Les Chroniques de l'Imaginaire

Hôtel Castellana - Sepetys, Ruta

1957, Madrid, la période sous Franco où l'Espagne essaie de survivre. Les Républicains subissent les années d'après-guerre et c'est le cas de la famille d'Ana. Ses parents sont morts, ont subi les tortures de la milice espagnole. Il faut donc survivre, faire bonne figure, travailler sans relâche, vendre tout ce qu'on peut pour pouvoir manger. Ana travaille à l'Hôtel international Castellana, connu pour accueillir tous les Américains pouvant depuis peu venir faire affaires en Espagne. Franco a besoin d'argent pour son pays. Il faut faire des compromis.

Toute la famille de la belle Ana continue de rêver. Ils travaillent sans rechigner et économisent tout ce qu'ils peuvent. Julia, sa sœur, est couturière et confectionne les habits de lumière des matadors. Rafa, son frère, a pour but d'aider son ami Fuga à devenir aussi un torero. Puri, sa cousine, se dévoue à l'Inclusa, l'orphelinat si bien réputé, et se voue aux enfants pour lesquels elle souhaite une meilleure vie.

Parmi les Américains séjournant à l'Hôtel Castellana, il y a Daniel. Daniel Matheson est un jeune Texan séduisant, échangeant bien facilement les smokings recommandés par sa mère pour un bon jean, une chemise et un ceinturon à la boucle brillante rappelant son Texas natal. Il est apprécié de tous, et se démarque par son appareil photo. L'occasion est belle. Photographier l'Espagne, la face cachée de celle-ci loin de ses clichés, peut lui faire gagner le premier prix d'un célèbre concours américain pour pouvoir faire carrière en tant que photo reporter, mais son père a d'autres ambitions pour lui dans le monde du pétrole. Ana est au service de la famille Matheson et va se lier d'amitié à Daniel. Elle peut lui faire découvrir l'Espagne, la vraie, celle qui souffre. De là, naîtra une belle histoire forte entre ces deux personnages auxquels nous nous attachons passionnément au fil des pages.

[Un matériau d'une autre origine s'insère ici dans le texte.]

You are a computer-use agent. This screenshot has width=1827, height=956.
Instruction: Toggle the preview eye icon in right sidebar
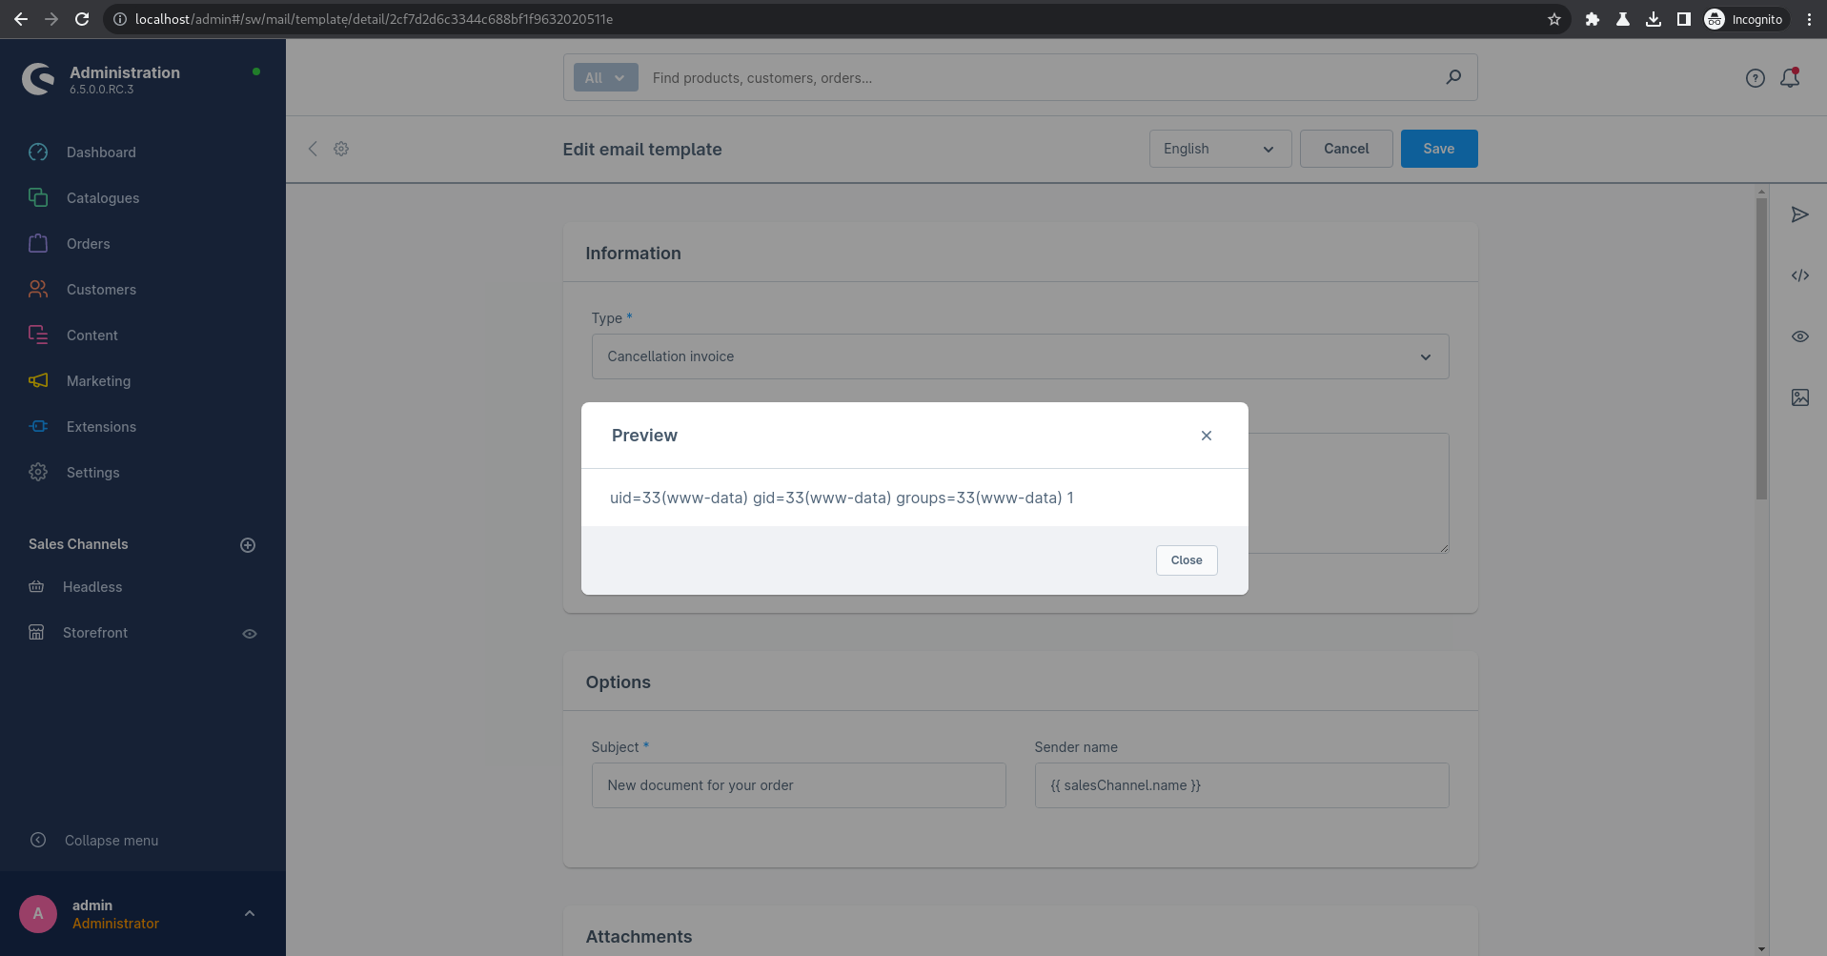point(1799,336)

Hôtel Castellana est un roman fort, révélant un pays de souffrance, de combat et de fierté. Tous ces visages croisés, toutes ces scènes de rue que Daniel notre jeune héros photographie, pointent le doigt sur la véritable vie des ibériques sous le général Franco. J'ai fortement apprécié ces instants de précision derrière l'objectif de Daniel Matheson. L'impression d'être devant les clichés de Robert Capa ou de Doisneau m'a permis de vivre en Espagne pendant toute ma lecture. Impossible d'échapper à l'atmosphère de ce magnifique hall d'hôtel. Vous pouvez sans peine croiser le sourire de Carlitos, le regard intentionné et chaleureux d'Ana, Ben le journaliste américain fasciné par le jeune talent de Daniel, Nick l'ami écorché par trop d'argent et peu d'amour, Puri recherchant ses origines, Lorenza vendant ses cigarettes aux Américains, Miguel le développeur de photos et le premier spectateur admiratif du travail de Daniel, Rafa fier de son ami Fuga le futur matador et leurs deux destins de vies entremêlés de souffrance et de respect.

J'en ai plus appris sur cette dictature dans ce roman que dans les livres d'histoire à l'école. Les enfants abandonnés ou volés, remis à l'orphelinat si cher à Franco pour les vendre aux bonnes familles contre des milliers de pesetas. Au cours des années franquistes, près de 30 000 enfants sont portés disparus, retirés à leurs parents pour des raisons idéologiques. Certains sont déclarés comme mort-nés, et placés dans des familles adoptives franquistes avec une idéologie plus adéquate et correspondant plus au régime du Général que dans leurs familles biologiques. Certains Espagnols ont découvert jusque dans les années quatre-vingt-dix leur véritable passé.

Aussi, la peur au ventre de la Milice espagnole, la Guardia Civil, qui menace malgré la fin de la guerre les républicains qui se cachent au fin fond de quartiers pauvres et abandonnés. Mais la vie est là, la fierté d'être ce qu'il sont, se battre coûte que coûte pour ne pas oublier. Une phrase me marque et Ruta Sepetys la répète à plusieurs reprises. Etre belle la bouche fermée, disent les femmes : "Estamos mas guapas con la boca cerrada"

L'Histoire sous la dictature est au cœur de ce roman unique, émouvant et inoubliable. Ruta Sepetys signe là un roman d'une grande justesse en mettant en avant le combat des femmes, le combat de tous ces jeunes adultes qui ont vu leurs parents souffrir et qui ne voient qu'une seule issue pour leur patrie : une Espagne libre.